▶ **Goal**
Repeat word for word the lines of the material below, starting at the line that contains "Given: Select the Leg Cuff column header" and stopping after the line that contains "click(279, 95)".

(Dataset items)
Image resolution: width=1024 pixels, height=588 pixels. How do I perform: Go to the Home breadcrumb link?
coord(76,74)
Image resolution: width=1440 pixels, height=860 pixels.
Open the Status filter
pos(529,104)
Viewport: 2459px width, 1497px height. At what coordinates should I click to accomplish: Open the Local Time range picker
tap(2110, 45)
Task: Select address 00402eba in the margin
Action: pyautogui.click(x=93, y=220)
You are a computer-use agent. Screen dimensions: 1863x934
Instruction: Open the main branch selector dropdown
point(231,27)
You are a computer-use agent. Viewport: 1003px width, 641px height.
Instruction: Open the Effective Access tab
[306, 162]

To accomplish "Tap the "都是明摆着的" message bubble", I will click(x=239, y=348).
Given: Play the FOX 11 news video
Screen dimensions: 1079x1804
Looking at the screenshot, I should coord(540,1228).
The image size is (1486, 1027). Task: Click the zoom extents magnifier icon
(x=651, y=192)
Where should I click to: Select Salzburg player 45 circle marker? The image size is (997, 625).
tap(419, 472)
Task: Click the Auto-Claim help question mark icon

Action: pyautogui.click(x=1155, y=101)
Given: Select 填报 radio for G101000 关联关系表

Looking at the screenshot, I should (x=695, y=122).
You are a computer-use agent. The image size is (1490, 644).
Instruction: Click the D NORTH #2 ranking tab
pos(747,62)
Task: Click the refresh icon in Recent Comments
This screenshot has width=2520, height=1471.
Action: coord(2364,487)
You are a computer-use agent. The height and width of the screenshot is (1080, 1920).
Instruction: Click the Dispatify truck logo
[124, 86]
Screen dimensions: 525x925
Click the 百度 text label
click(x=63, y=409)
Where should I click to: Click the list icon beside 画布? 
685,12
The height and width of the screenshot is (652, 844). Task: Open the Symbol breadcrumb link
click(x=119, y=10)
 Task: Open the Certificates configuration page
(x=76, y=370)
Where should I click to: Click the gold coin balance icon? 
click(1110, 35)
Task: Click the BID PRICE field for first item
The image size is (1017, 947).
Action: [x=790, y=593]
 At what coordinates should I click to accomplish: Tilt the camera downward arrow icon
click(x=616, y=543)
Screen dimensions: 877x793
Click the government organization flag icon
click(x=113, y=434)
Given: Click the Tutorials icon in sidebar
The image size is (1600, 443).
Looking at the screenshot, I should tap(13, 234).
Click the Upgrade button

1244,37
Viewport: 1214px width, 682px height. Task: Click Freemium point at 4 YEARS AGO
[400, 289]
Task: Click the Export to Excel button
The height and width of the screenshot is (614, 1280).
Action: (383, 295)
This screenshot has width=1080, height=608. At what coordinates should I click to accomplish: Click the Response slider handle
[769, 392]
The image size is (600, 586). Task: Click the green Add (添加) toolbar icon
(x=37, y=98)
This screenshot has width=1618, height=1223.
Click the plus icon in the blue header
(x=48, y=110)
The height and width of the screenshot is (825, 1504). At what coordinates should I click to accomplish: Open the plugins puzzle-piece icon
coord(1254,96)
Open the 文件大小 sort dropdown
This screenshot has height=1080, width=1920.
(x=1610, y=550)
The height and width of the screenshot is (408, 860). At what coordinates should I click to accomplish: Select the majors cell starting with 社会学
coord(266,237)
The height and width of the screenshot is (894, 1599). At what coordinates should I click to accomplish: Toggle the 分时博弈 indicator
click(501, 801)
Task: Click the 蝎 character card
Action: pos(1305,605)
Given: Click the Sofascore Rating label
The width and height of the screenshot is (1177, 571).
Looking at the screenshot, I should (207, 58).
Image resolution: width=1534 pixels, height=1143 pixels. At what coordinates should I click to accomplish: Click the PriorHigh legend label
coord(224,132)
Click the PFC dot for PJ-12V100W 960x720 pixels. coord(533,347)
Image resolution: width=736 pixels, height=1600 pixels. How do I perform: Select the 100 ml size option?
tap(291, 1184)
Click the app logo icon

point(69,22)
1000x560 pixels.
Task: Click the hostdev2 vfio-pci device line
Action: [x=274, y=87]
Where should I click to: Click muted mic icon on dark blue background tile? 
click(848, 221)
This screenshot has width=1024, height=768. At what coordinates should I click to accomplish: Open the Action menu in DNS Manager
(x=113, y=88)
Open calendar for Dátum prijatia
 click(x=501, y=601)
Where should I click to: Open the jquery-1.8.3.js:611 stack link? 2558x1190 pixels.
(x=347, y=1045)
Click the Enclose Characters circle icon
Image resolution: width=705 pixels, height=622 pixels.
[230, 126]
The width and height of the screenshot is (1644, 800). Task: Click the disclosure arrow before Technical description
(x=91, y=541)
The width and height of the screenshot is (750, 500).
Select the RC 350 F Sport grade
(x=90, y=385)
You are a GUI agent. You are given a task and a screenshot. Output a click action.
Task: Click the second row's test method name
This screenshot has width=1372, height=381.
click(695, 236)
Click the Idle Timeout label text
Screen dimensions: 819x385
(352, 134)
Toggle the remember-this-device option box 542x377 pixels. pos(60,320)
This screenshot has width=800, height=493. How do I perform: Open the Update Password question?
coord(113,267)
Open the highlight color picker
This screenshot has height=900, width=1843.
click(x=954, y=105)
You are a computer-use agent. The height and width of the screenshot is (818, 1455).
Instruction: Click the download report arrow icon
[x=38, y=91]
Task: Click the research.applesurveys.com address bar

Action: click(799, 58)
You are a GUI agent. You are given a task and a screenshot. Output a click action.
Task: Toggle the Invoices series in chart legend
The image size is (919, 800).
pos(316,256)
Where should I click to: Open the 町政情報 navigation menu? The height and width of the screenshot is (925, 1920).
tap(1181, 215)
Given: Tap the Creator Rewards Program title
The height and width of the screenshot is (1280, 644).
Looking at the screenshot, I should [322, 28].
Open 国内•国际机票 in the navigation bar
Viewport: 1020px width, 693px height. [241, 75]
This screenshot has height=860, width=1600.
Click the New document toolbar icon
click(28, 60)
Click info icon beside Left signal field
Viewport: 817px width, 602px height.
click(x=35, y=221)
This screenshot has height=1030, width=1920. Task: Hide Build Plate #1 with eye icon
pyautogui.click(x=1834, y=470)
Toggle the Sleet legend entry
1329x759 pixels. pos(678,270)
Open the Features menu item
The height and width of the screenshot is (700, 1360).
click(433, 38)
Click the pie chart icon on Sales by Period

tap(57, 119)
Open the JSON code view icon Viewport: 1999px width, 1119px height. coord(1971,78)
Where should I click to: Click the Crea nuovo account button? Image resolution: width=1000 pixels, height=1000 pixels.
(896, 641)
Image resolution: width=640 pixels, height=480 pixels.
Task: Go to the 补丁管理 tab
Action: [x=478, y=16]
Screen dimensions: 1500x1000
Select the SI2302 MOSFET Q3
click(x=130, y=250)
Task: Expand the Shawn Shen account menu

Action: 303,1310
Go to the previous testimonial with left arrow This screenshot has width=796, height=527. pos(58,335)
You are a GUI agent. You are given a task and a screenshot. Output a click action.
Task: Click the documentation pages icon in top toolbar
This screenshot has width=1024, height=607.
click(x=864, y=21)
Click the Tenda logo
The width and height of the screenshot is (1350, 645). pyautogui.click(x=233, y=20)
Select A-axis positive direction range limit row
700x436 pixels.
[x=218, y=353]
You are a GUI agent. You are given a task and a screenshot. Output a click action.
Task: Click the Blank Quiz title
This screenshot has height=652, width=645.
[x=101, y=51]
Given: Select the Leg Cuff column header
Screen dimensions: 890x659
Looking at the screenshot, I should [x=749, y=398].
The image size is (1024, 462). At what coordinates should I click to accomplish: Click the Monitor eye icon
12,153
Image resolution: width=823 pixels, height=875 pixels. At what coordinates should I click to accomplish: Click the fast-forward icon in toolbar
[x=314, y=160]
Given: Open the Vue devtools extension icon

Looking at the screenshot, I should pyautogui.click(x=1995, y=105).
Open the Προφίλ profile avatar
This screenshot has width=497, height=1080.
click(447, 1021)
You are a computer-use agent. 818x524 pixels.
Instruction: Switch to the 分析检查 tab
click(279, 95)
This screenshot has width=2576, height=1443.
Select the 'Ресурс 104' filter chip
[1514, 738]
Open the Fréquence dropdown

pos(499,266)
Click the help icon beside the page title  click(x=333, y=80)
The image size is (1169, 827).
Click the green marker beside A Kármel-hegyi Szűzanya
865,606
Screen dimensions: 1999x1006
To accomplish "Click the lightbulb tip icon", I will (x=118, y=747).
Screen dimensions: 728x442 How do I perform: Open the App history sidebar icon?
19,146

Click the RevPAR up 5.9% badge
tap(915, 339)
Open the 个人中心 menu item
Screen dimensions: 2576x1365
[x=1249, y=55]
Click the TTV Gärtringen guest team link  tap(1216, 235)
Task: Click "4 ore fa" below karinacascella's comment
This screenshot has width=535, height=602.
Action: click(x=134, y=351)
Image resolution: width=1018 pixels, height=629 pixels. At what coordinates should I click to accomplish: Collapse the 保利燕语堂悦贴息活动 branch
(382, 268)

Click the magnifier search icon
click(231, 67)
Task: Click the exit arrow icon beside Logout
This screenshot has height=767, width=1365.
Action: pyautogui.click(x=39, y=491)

▶ **Correct output**
Given: Select the Leg Cuff column header
Screen dimensions: 890x659
Looking at the screenshot, I should [x=749, y=398].
The image size is (1024, 462). At what coordinates should I click to accomplish: Click the Monitor eye icon
12,153
Image resolution: width=823 pixels, height=875 pixels. At what coordinates should I click to accomplish: Click the fast-forward icon in toolbar
[x=314, y=160]
Given: Open the Vue devtools extension icon

Looking at the screenshot, I should pyautogui.click(x=1995, y=105).
Open the Προφίλ profile avatar
This screenshot has width=497, height=1080.
click(447, 1021)
You are a computer-use agent. 818x524 pixels.
Instruction: Switch to the 分析检查 tab
click(279, 95)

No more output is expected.